# [What you will do]
Look through the records below for the line with "Select the CTS". Return that line and each one after it up to and including the line with "Task: Click the Save Focus button", exactly.

BEGIN Extracted records

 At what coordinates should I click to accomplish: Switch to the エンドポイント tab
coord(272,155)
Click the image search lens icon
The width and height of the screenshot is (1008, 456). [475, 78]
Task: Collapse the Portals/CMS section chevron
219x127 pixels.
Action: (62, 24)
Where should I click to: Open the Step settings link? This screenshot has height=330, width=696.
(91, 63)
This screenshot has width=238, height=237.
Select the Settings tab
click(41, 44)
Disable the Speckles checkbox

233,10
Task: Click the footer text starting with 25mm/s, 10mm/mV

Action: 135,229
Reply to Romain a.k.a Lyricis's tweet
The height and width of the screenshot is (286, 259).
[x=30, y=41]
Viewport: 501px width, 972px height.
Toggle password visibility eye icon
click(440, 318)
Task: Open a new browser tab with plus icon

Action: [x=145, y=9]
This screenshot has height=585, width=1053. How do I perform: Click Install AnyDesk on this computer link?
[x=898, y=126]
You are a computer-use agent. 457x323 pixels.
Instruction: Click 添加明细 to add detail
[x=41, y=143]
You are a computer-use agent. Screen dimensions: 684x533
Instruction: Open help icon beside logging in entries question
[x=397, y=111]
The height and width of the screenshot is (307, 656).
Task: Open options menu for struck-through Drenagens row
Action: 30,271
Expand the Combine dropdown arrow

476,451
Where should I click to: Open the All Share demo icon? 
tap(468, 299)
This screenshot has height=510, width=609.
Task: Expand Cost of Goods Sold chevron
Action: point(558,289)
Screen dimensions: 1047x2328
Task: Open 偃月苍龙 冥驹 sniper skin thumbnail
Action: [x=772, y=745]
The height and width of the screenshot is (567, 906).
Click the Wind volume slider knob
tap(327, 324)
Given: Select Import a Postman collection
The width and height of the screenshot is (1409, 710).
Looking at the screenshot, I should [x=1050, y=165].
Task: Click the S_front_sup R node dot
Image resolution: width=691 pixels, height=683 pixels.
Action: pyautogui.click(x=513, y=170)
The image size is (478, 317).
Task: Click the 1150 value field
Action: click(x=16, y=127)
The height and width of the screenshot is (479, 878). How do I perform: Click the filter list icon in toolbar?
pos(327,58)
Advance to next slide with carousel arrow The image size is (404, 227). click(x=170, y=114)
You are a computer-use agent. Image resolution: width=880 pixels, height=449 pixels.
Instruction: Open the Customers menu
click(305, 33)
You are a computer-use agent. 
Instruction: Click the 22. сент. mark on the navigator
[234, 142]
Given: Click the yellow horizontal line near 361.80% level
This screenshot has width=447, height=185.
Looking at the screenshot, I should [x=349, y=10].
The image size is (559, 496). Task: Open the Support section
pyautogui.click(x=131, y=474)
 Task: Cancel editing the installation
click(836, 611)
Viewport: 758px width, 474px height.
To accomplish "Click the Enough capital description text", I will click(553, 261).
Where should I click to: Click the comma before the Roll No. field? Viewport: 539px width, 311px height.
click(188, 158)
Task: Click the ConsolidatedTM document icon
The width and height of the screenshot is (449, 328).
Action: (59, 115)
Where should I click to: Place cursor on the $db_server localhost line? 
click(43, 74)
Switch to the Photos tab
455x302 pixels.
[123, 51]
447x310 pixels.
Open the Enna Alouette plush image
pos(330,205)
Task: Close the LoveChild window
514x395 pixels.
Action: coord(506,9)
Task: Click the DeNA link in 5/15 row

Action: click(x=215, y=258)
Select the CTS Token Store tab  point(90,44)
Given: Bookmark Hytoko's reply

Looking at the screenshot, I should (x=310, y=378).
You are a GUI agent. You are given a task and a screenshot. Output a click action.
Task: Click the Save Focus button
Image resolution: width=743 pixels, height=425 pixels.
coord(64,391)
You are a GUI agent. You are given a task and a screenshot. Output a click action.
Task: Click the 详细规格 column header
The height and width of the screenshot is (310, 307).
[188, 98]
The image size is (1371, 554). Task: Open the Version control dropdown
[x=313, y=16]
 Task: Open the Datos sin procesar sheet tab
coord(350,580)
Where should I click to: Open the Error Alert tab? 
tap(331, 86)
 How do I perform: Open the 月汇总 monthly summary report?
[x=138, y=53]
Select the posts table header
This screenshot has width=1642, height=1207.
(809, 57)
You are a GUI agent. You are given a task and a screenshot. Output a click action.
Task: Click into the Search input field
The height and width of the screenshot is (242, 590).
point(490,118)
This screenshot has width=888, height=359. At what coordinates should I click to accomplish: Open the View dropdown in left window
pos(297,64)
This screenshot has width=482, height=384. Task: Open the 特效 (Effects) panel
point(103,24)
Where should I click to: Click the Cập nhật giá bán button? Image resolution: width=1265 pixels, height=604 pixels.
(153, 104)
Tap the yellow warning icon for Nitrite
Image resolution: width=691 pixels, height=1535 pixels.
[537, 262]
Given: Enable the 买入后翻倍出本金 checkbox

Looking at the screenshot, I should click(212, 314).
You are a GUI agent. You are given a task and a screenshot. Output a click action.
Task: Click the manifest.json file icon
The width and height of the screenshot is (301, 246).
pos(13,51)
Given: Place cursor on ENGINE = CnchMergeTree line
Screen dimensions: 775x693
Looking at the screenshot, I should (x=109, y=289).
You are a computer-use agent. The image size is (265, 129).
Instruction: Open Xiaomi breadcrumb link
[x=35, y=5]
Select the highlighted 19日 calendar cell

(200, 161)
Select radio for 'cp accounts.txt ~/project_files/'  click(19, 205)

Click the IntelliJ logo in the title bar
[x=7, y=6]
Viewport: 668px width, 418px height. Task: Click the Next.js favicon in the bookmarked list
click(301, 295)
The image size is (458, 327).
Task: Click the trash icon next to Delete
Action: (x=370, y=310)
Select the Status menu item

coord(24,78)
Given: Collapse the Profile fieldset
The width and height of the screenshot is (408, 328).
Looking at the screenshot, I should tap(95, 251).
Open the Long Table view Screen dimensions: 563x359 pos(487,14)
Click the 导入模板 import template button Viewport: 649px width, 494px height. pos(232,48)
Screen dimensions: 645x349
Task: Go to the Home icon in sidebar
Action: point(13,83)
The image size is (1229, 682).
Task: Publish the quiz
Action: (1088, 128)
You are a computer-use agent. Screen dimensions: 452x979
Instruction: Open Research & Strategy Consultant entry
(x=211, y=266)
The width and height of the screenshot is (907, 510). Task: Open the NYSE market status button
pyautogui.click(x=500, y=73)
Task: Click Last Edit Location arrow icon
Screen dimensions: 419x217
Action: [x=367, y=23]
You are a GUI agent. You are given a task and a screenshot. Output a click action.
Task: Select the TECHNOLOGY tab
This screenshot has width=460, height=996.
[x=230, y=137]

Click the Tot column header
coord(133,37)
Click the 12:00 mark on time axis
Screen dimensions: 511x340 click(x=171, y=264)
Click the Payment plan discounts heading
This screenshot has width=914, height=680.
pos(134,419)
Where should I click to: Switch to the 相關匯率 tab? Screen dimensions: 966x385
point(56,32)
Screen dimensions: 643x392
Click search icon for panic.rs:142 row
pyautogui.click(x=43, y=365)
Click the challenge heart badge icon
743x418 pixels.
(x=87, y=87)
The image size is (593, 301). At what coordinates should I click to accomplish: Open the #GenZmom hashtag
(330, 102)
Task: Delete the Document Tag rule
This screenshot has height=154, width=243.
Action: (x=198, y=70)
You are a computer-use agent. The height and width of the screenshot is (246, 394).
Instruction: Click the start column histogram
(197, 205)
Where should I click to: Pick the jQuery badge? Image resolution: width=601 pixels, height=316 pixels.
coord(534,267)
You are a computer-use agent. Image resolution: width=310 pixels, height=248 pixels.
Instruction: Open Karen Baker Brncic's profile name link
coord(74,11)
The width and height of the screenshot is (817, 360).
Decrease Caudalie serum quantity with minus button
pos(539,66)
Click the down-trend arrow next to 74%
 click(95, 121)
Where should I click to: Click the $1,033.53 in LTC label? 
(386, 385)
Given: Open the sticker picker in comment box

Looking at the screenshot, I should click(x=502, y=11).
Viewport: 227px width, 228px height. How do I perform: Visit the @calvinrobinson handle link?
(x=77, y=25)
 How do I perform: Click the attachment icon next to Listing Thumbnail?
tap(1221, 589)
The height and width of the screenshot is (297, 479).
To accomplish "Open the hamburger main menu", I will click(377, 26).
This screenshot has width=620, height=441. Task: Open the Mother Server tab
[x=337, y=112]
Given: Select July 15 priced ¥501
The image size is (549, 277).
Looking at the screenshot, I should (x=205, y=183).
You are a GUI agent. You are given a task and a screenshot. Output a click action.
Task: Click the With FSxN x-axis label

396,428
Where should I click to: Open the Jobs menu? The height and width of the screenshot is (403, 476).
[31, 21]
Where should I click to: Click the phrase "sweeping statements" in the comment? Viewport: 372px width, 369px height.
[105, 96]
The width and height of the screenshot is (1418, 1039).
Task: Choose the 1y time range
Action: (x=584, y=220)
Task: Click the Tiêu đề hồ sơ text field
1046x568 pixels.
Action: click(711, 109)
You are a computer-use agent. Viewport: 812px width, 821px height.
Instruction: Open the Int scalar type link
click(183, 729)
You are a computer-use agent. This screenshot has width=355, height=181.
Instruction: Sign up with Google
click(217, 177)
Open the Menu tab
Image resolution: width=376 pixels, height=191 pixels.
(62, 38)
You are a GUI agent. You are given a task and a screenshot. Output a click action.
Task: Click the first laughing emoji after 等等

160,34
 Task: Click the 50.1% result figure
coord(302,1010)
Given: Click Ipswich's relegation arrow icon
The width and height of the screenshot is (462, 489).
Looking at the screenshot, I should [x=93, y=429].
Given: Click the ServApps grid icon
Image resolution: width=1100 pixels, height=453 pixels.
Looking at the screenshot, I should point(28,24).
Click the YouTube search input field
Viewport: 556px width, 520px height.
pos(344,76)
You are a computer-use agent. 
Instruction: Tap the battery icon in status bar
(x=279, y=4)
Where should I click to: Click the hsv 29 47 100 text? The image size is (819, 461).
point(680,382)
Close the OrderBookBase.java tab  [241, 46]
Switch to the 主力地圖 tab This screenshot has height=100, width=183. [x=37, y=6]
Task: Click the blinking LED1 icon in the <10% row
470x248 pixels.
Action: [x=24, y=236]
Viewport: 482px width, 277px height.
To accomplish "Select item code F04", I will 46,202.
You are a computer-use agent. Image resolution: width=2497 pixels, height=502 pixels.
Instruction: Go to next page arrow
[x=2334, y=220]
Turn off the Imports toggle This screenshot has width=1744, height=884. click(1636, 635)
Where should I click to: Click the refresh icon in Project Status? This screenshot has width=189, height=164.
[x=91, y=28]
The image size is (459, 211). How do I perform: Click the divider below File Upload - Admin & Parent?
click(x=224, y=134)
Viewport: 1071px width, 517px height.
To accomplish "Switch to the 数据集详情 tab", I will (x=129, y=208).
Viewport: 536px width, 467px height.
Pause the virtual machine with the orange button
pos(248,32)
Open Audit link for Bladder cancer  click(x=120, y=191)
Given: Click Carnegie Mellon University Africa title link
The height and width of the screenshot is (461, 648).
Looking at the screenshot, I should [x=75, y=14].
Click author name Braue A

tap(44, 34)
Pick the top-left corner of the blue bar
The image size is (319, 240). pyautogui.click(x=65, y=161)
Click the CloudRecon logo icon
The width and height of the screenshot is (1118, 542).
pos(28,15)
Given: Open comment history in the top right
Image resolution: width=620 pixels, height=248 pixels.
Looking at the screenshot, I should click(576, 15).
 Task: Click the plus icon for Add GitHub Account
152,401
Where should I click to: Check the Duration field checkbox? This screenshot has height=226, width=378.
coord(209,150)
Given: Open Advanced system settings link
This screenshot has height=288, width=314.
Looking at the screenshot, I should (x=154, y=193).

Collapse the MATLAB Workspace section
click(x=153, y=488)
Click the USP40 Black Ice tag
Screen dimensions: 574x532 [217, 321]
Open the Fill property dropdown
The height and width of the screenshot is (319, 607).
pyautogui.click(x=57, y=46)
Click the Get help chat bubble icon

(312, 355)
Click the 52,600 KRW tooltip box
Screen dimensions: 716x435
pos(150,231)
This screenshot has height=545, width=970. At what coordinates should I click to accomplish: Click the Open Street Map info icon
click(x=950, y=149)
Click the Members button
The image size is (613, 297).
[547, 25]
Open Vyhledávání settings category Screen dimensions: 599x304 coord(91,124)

END Extracted records

# [Exercise answer]
Select the CTS Token Store tab  point(90,44)
Given: Bookmark Hytoko's reply

Looking at the screenshot, I should (x=310, y=378).
You are a GUI agent. You are given a task and a screenshot. Output a click action.
Task: Click the Save Focus button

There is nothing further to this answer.